*Posterlounge Case

The decision at hand [LG München, 10.04.2008, 1 HK O 5500/08POSTERLOUNGE] is quite similar to the “Mr Spicy” judgement [Victor Andrew Wilson v. Yahoo! UK Ltd. / Overture Services Ltd. (2008)] issued in the UK last February and the “PCB-Pool” decision of the German Supreme Court [BGH, 22.01.2009, I ZR 139/07 PCB].

In the Mr. Spicy case, the holder of the Community trademark “Mr. Spicy” sued Yahoo! for trademark infringement, as Yahoo! showed advertisements for an competitor, which got triggered by users entering the search term „spicy“. In fact, the competitor had booked the keyword “spicy” using Yahoo!’s “Advanced Match”-option (may be compared to Google Adword’s “Broad Match” -option). The High Court then found that the trademark “in this case [was] not used by anyone other than the browser who enters the phrase “Mr Spicy” as a search query in the defendants’ search engine”. Thus, Yahoo! was not found liable.

For more information please refer to Dr. Ott’s links&law webpage , which offers a very good overview over any recent internet law cases.

Presumably as a consequence of this decision, Google Adwords added Great Britain and Ireland on the 5 April 2008 to their list of countries with a weakened trademark-protection.

In the PCB-Pool decision of the BGH the facts where similar, as the defendant booked a term which is widely known as an abbreviation for a technical process (“pcb” standing for “printed circuit board“), using the Google Adword’s “Broad Match“-option. This led to the display of the defendant’s advertisement when entering the trademark of the claimant (“PCB Pool”). The claimant’s advertisement did not bear the trademark of the claimant (“Adv-“).
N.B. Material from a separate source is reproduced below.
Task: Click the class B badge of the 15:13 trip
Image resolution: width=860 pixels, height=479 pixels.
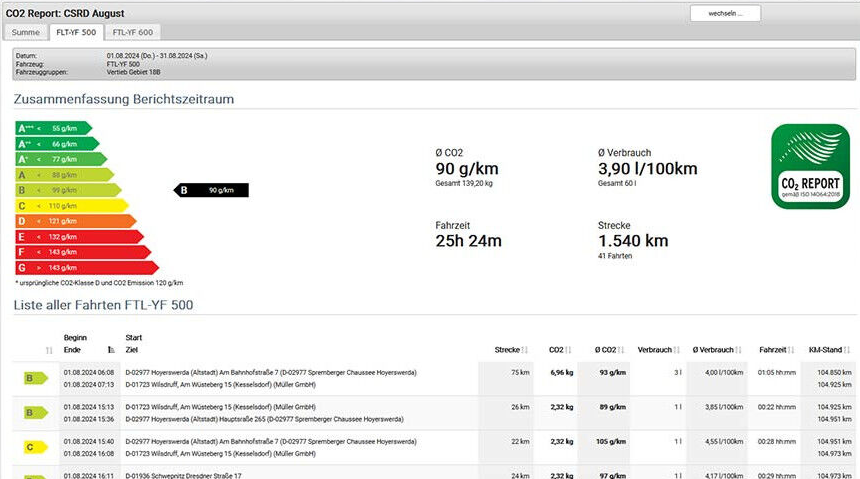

The BGH found, similar to the UK High Court, that neither the defendant nor Google had “used” [“Verwendung” in the original German, which implies use in the broad sense of the word] the claimant’s trademark. Instead, they had only used the generic term “pcb“. Thus, the question of whether the defendant’s use [“markenmaessige Nutzung“, meaning use in the narrow sense] violated the claimant’s trademark rights wasn’t examined at all. Furthermore, the BGH pointed out that the trademark of the claimant was very “weak” and that the use of the trademark by the defendant might have been privileged anyway in light of § 23 (2) MarkenG (descriptive use).

In the decision at hand the court declined a preliminary injunction against a competitor of the trademark owner who had booked two (generic) words, which combined together in the right order resulted in the claimant’s trademark. The defendants used the “broad match” option and thus the adverts, which did not bear the protected sign (Adv-), where shown as a Side-Ad when users entered the protected term as a search query into Google. After being informed by the claimant, the defendant instantly added the trademark of the claimant to its list of “exclusive Keywords”.

The court found that the defendants had not booked the protected sign as a keyword to trigger the advertisement and thus had not used the trademark (“keine Nutzung” = no use in the narrow meaning), but instead booked two generic terms which lead, because of the broad match option, to the display of the competitor’s ads.

The court further assumed that the trademark [“POSTERLOUNGE”] was not likely to be confused with the term [“lounge poster”] used by the defendants and that the trademark’s distinctiveness was very weak.

Furthermore, the court reasoned that the use by the defendant might have been privileged anyway by § 23 (2) MarkenG (descriptive use).

What is interesting to note is that the court expressly stated that the protection of such weak trademarks, which mainly consist of generic terms, might lead to the unwanted result of achieving protection through the “trick”(!) of just rearranging the order of generic terms. The court gave the example of “Kaufhaus” (this is a German word, consisting out of the two German words for “Kauf” = buying and “Haus”=house) and “(descriptive use) Haus-Kauf”.

-No indirect infringement-
The court also found that no indirect infringement (Störerhaftung; 1004 BGB) had take place and that the actions of the defendant did not amount to acts deemed to be unfair competition.

-No contradiction to earlier cases-
The court ended by stating that this ruling does not contradict previous judgements on similar matters (Kammer für Handelssachen LG München 9 HK O 5193/08, 17 HK O 4413/ OLG München 08, 29 U 4013/07), as the OLG judgement dealt with a case of almost identical signs and thus a high level of possible confusion, while the other two LG decisions were not based on such detailed (technical) explanations.

Summing up all the decisions discussed, it seems that courts have finally started to pay attention to the technical background of advertising in an online environment and therefore start to take into account technological and factual matters when applying trademark law to Keyword Advertising cases.